■ **Material provided**
— Start —
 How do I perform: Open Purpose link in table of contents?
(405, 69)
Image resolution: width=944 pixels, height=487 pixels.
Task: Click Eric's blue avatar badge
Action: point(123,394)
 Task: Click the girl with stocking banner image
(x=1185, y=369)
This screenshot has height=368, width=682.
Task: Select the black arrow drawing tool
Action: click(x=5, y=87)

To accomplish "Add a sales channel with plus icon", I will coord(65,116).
— End —
— Start —
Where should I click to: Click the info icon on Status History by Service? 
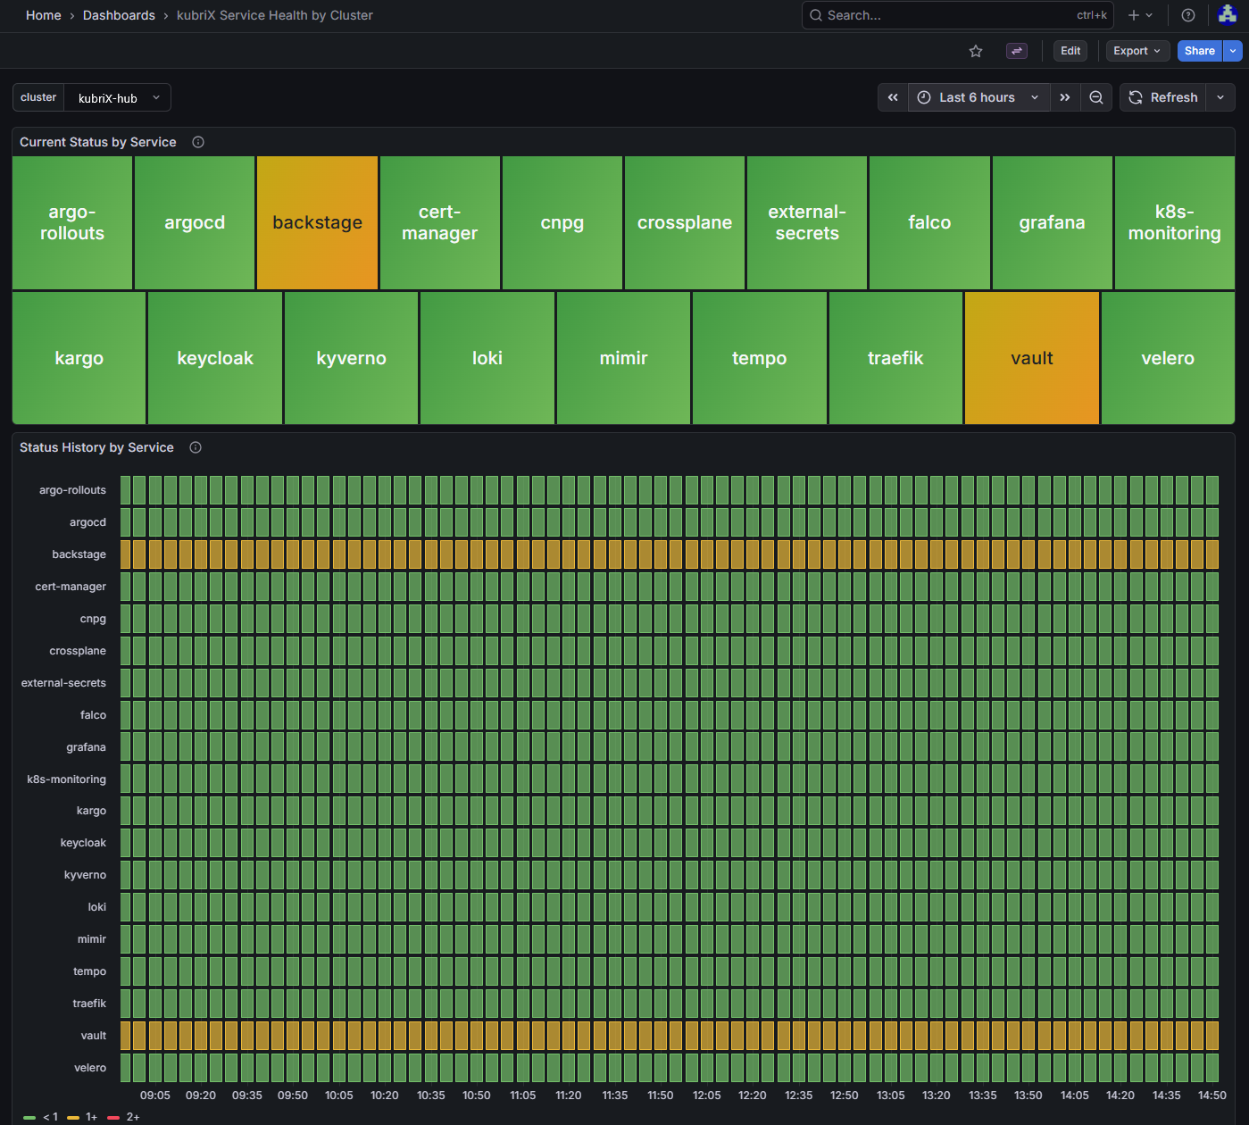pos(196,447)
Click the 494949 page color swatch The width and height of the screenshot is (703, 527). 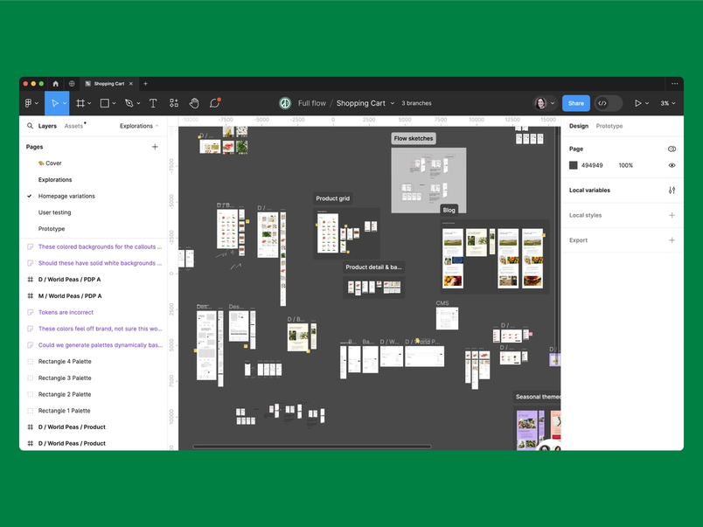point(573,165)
— End —
■ **Challenge**
Can you copy out every row exactly, from the line containing "Task: Click the" down to the line containing "I will coord(65,116).", including both of those lines?

■ **Solution**
 Task: Click the girl with stocking banner image
(x=1185, y=369)
This screenshot has height=368, width=682.
Task: Select the black arrow drawing tool
Action: click(x=5, y=87)

To accomplish "Add a sales channel with plus icon", I will coord(65,116).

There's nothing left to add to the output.